Tuesday, 13 July 2021

Extract text from multiple Google Docs into a Sheet

The following Google Apps Script is designed to iterate through Google Docs in a given Google Drive folder and extract the paragraphs of text along with a link to each file into a Google Sheet. A new column will automatically be appended for each paragraph.

This tool was designed with the vision that you may wish to centrally collate some comments/feedback written by others in Docs, into one central location so you do not need to open each file in turn.
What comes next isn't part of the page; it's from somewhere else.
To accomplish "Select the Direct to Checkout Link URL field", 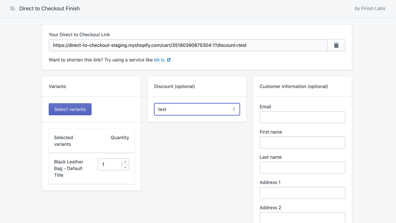I will 186,45.
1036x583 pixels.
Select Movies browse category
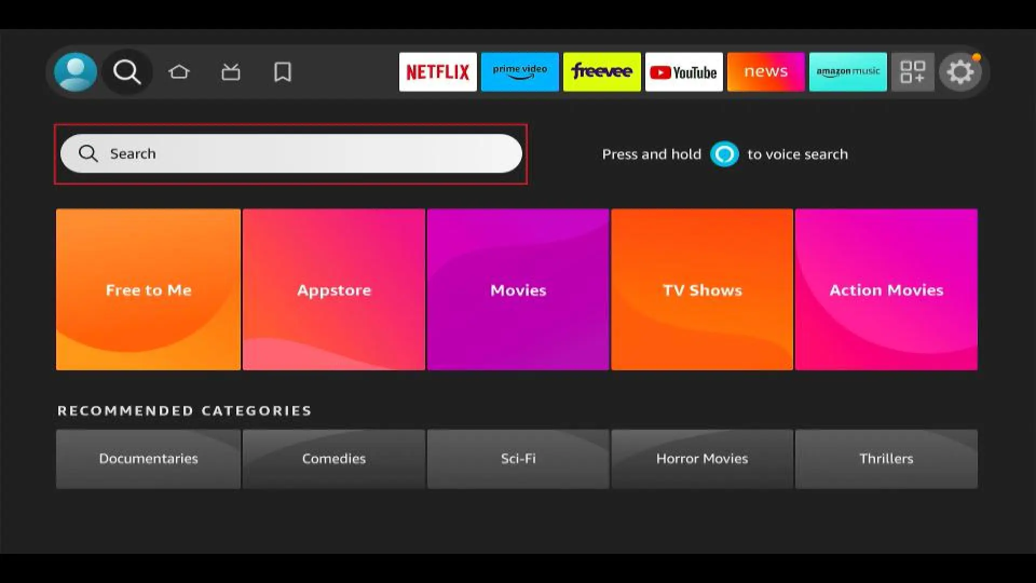pyautogui.click(x=518, y=290)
Provide a Google Folder ID to extract text from Docs
Provide a Google Folder ID to extract text from Docs

Instructions

  1. Enter the ID of the Google Drive folder that contains all of the Google Docs into the box on the Welcome sheet.
  2. Click the Start button (or use the option from the Admin menu at the top) to run the tool.
  3. The Data sheet will then populate with file information, including the paragraphs of text. You can click the links to be taken directly to that Google Doc.
  4. The 'Log' sheet is designed to capture any error messages but these will also be displayed as a popup onscreen to help you troubleshoot any problems.

 

The Code

A file iterator is the method used to loop through each Google Doc in the Drive folder. Using this method we can 'getName()' and 'getUrl()' before then opening the file using the 'DocumentApp'.

From this point we can 'openByUrl()' then 'getBody()' which allows us to then 'getParagraphs()'. From here we need a loop as there may be multiple paragraphs from which we want to 'getText()'.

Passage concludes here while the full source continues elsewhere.